Changes in portal hypertensive gastropathy after endoscopic variceal sclerotherapy or ligation: an endoscopic observation
- PMID: 7590049
- DOI: 10.1016/s0016-5107(95)70070-6
Changes in portal hypertensive gastropathy after endoscopic variceal sclerotherapy or ligation: an endoscopic observation
Abstract
To determine the effect of endoscopic variceal sclerotherapy or ligation on portal hypertensive gastropathy, 90 cirrhotic patients with esophageal variceal bleeding were randomized to receive sclerotherapy (n = 44) or ligation (n = 46). Follow-up endoscopic observations of the gastric mucosa were recorded at 3-month intervals after variceal eradication. Clinical characteristics in both groups were similar.

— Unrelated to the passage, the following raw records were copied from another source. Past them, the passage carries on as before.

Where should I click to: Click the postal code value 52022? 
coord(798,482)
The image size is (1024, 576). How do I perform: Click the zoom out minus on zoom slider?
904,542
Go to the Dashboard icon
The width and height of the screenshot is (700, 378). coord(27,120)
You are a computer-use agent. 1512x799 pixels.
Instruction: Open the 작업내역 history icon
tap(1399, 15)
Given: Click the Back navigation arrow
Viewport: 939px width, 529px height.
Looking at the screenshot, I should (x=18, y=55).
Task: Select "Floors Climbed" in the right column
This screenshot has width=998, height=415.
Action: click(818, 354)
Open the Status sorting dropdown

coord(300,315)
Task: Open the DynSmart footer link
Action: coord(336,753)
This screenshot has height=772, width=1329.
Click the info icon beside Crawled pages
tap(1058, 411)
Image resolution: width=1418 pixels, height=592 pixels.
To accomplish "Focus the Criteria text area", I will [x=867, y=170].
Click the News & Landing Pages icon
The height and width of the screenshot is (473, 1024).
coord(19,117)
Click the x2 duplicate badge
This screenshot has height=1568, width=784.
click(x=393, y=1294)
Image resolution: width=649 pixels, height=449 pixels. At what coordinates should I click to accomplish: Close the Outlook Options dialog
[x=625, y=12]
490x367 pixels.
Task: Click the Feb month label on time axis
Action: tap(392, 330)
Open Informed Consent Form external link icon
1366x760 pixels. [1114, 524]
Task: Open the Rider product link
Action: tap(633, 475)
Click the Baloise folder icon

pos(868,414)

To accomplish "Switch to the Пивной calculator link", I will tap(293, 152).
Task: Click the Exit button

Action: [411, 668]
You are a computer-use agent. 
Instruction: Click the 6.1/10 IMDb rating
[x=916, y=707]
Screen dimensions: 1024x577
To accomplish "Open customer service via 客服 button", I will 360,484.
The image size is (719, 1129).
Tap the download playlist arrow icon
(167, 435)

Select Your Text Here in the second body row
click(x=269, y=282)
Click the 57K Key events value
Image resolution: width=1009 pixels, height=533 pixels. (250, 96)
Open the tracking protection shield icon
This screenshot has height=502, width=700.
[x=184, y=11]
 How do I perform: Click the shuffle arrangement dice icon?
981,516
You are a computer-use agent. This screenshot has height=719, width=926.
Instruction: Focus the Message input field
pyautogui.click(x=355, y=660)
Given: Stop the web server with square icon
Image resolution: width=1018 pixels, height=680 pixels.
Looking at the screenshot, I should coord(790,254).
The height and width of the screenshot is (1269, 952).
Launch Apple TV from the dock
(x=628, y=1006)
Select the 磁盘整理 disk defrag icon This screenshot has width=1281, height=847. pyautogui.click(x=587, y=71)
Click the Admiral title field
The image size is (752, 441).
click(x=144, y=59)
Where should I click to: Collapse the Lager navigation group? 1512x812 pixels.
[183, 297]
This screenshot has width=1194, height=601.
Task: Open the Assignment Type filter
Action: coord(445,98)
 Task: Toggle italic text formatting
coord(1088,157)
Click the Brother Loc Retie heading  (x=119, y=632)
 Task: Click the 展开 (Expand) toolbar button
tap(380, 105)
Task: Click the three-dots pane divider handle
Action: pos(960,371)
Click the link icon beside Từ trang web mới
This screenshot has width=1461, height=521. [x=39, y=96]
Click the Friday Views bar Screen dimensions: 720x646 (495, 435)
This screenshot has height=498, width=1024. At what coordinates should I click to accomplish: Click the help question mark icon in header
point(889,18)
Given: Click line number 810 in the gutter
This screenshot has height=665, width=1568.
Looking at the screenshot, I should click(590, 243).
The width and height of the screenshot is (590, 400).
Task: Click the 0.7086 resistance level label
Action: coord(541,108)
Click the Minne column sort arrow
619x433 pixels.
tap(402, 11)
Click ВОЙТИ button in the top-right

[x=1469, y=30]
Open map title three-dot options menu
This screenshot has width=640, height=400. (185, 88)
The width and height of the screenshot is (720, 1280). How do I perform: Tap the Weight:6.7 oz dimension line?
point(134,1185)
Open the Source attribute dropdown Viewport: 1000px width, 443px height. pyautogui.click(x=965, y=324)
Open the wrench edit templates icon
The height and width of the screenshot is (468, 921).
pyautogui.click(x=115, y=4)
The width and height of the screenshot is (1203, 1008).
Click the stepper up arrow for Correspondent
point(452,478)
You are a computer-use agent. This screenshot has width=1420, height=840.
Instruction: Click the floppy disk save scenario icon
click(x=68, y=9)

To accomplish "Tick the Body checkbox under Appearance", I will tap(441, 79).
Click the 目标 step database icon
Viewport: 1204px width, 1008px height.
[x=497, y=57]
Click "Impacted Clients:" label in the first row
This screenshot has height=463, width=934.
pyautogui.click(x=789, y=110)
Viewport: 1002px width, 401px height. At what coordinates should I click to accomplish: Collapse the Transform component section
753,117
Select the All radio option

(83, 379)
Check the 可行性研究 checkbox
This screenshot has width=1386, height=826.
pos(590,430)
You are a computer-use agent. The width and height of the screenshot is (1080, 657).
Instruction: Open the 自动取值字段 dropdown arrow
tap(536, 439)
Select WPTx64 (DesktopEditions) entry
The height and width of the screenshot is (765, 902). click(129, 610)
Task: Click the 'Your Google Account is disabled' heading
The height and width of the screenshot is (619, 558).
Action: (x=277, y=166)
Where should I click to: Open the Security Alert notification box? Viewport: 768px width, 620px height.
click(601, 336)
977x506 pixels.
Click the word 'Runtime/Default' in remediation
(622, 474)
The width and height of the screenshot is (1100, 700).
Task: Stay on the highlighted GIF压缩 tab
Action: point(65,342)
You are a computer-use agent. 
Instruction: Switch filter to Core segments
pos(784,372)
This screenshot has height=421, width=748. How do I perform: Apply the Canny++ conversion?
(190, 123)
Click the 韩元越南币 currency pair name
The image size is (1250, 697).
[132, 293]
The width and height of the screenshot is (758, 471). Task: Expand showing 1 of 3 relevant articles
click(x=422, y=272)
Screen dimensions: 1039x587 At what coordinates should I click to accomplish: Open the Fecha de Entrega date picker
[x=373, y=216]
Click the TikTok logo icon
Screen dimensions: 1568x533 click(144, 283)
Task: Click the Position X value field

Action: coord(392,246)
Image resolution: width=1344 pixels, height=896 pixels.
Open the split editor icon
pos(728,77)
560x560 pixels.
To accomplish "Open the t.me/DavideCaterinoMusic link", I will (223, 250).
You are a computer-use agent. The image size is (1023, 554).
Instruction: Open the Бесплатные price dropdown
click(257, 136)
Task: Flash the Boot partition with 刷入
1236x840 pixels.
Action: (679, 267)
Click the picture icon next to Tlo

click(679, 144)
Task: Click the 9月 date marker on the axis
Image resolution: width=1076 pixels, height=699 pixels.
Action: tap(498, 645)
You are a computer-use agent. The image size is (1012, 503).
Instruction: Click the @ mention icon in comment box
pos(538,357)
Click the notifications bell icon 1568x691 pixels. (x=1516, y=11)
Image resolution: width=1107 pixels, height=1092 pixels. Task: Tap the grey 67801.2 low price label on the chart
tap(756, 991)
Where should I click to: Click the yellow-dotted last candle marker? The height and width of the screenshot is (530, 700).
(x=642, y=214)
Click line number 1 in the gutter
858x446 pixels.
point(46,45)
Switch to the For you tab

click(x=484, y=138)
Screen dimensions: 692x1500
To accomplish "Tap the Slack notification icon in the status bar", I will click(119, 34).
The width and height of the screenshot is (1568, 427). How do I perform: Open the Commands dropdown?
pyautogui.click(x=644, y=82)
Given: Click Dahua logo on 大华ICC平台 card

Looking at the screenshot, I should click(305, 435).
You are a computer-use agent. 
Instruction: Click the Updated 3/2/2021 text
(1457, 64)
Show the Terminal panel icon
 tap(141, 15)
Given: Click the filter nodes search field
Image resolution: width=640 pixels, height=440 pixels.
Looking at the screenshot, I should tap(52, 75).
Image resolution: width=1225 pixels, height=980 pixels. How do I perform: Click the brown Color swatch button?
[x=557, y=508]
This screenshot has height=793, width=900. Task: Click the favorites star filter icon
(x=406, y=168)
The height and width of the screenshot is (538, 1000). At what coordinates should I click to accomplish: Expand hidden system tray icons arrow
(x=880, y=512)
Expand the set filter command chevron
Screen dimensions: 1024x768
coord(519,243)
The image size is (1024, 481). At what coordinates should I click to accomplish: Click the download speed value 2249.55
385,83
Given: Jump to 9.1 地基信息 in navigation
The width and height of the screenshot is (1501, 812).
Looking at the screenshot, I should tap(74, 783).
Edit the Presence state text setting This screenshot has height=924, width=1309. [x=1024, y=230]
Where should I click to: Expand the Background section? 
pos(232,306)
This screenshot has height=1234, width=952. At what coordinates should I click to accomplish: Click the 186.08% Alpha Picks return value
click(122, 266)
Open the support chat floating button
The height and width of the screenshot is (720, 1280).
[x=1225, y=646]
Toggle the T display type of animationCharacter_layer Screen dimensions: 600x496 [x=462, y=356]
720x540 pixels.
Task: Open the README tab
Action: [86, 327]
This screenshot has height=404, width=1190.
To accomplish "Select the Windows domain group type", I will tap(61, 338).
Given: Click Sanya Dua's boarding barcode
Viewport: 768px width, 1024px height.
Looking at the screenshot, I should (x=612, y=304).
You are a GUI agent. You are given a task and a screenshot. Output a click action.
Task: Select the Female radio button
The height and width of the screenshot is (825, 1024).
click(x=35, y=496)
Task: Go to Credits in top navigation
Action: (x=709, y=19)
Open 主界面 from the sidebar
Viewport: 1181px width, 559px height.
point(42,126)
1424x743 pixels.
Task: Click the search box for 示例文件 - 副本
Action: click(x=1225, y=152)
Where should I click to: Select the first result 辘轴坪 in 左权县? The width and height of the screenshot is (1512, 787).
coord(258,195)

Probability for a change in the severity of portal hypertensive gastropathy was not related to method of eradication. Most cases of portal hypertensive gastropathy that changed in severity returned to baseline status with time, but the return was faster after ligation than after sclerotherapy. According to the results of multivariate analyses, sclerosant volume was the only factor associated with a significant difference between the group with static gastropathy (n = 15) and that with dynamic change in gastropathy (n = 23) after sclerotherapy. No relevant factors were found in the patients receiving ligation. We conclude that changes in the severity of portal hypertensive gastropathy after endoscopic variceal sclerotherapy or ligation are reversible. Most cases of gastropathy return to baseline status sooner or later.